======== RECORDED INFORMATION
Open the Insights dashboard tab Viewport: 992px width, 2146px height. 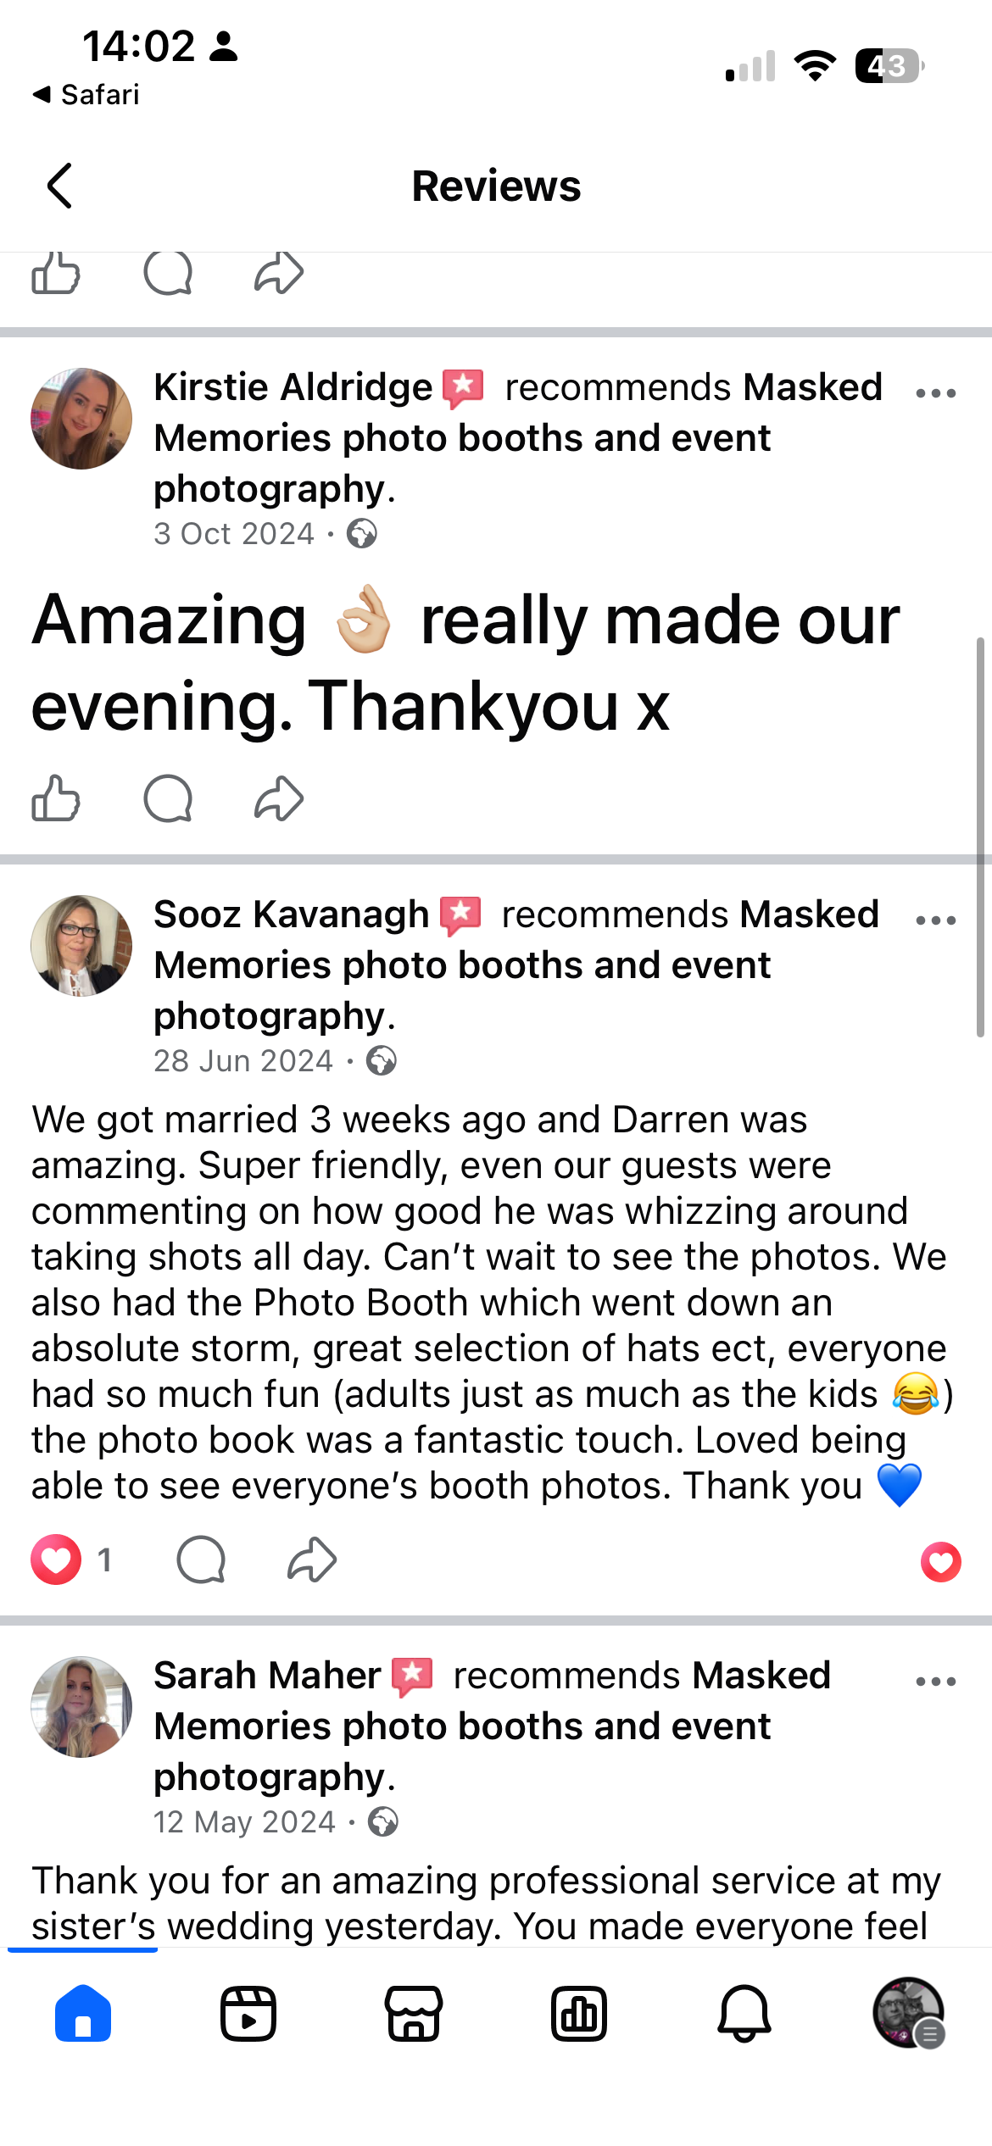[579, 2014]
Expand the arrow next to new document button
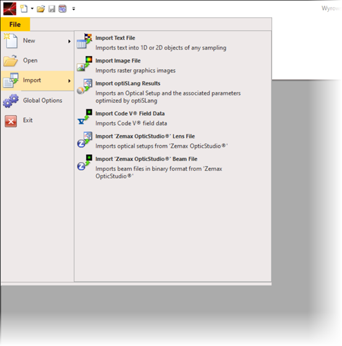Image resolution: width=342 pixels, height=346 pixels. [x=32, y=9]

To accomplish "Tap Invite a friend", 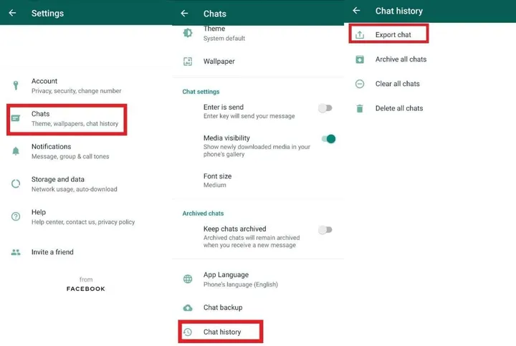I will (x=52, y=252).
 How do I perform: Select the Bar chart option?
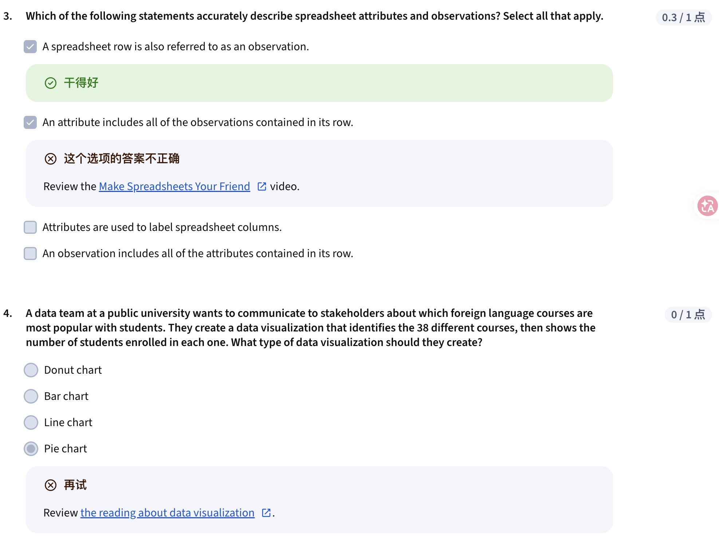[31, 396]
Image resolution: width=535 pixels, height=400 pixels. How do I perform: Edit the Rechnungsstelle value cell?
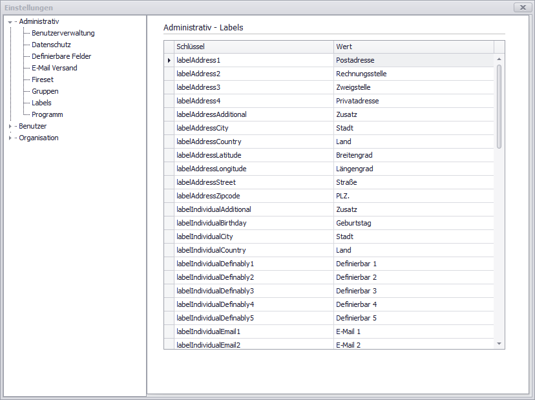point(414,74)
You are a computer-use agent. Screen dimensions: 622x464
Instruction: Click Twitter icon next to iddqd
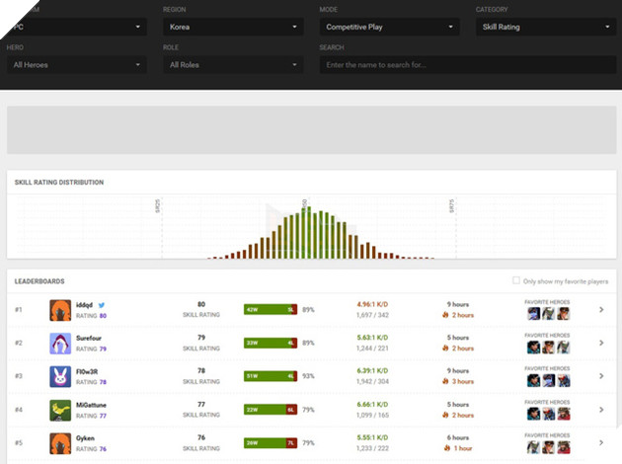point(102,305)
================
Every line between the one containing "Image resolution: width=535" and the end of the listing, both included, needs to be retyped exactly, minus the pictures.

Image resolution: width=535 pixels, height=400 pixels. How do I perform: Edit the Rechnungsstelle value cell?
point(414,74)
You are a computer-use agent. Screen dimensions: 622x464
Instruction: Click Twitter icon next to iddqd
point(102,305)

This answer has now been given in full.